Recordações


(Laís Moura)

Eu adorava brincar de esconde esconde. Você, sempre tão veloz e elástico, conseguia se esconder nos lugares mais improváveis de toda a face da Terra. Eu, asmática, me via obrigada a ceder em função do oxigênio - melhor, da falta dele. Por vezes você me emprestava fôlego. Chegava perto e abanava minha cara com entusiasmo, esperando ansiosamente que eu recuperasse minha cor e minha fala.
 No fundo no fundo era só mais uma desculpa para ficar perto de mim.
 Entre nossa infância e amor não proclamados, existia um intermédio - Big-Blue. Big-Blue era o meu cachorro, um Labrador preto, que ganhou esse nome por ser gigante e adorar qualquer coisa que tinha azul no meio. Ganhou a fama de ser um cão adorável e silencioso. Só latia de madrugada quando tinha, de fato, alguma coisa muito errada - Já evitou um incêndio, um assalto e me salvou quando bebê, que estava me engasgando com o próprio vômito durante o sono. Todas as tardes exceto as de domingo, ele ia para a pracinha central e brincava com as crianças do parque (incluindo eu e você) enquanto as mães iam no mercado ou algo do tipo. Treinado, fez seu papel muito bem: nunca nos aconteceu nada.

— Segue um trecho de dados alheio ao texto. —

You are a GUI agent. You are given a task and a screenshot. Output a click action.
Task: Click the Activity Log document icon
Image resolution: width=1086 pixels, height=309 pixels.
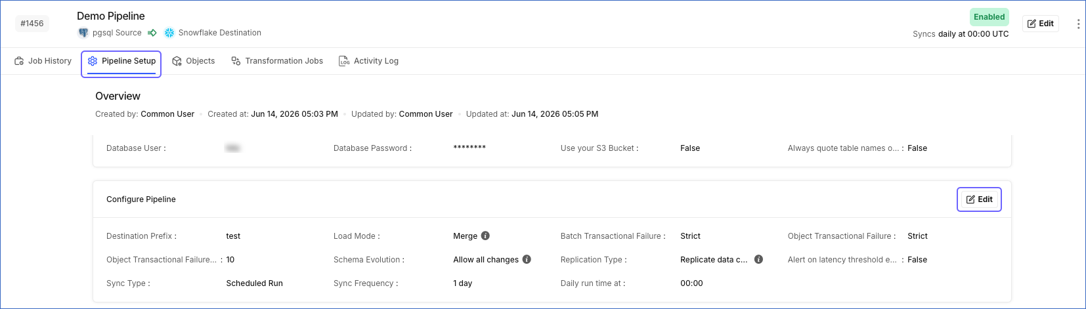(344, 61)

 Como eu era afetada de ciúmes ao vê-lo entretido com tanta gente! A única criança que eu realmente não me importava era você, que fazia gato sapato do coitado do cachorro e eu nem me importava. Talvez seja por isso que você tenha sido meu único amigo durante toda minha infância e, para Big-Blue, o melhor amigo durante toda a infância. Juntos, nós três crescemos. Big-Blue começava a ir duas, três vezes na semana na praça por estar com idade avançada e só querer dormir; Você, fez novos amigos e montou seu grupo, passando a maior parte dos dias fora; Eu, comecei a trabalhar cedo demais, sempre correndo atrás do que me falavam que iam ser bom para futuro. Lia que nem uma condenada, trabalhava três vezes na semana numa veterinária e me entalei de amigos virtuais.
 Nos afastamos. Lá pelos nossos 13 anos, nossas aventuras se sentiram entediadas e viraram bom dia. Eu não me incomodei com isso e você também não, mas ainda assim, era uma das pessoas que eu mais estimava dentre aquelas que conhecia. Aos 17, a morte de Big-Blue mudou as coisas temporariamente. Eu chorava até não acabar mais, e a vizinhança, movida pelo bom cão que ele havia sido, ajudou meus pais a fazerem um funeral e se mostrou realmente comovida. Enquanto todos estavam a compartilhar suas experiências com Big-Blue envolta do caixão eu estava lá fora, olhando o céu azul. Todos de preto, eu azul. Você se aproximou, calça jeans largada e cabelo desgrenhado, com os olhos tão fundos como o meu. Sorriu o melhor que pôde e me abraçou como se o fizesse todos os dias: pus-me a chorar de novo. Você se distanciou, enxugou minhas lágrimas e ajeitou meu cabelo - e abraçou novamente. Eu já era a tempos convicta de que você tinha o dom de saber fazer da melhor forma e na melhor maneira gestos, eu, o contrário, me dei melhor com as palavras.
 Depois daquilo tudo você manteve contato comigo, até um pouco depois de ter certeza de que eu estava bem. A rotina te engoliu de volta e nos tornamos a mesma coisa de antes. Me mudei de condomínio, cresci, casei, tive filhos. Você nunca se mudou, mas também cresceu, casou e teve filhos. Faz dois anos fiquei viúva, e você largou sua mulher viúva ontem. Fui no funeral - ela estava acabada. Chorei mais por que lembrei do meu marido do que por sua causa, e você há de entender. Já devo estar na segunda garrafa de vinho, mas esse copo enchi para você, em sua homenagem. Aonde estiver, amigo, erga seu copo também: Saúde. Aqui se vai as lembranças e umas poucas lágrimas que mais do que a mim, lhe pertencem.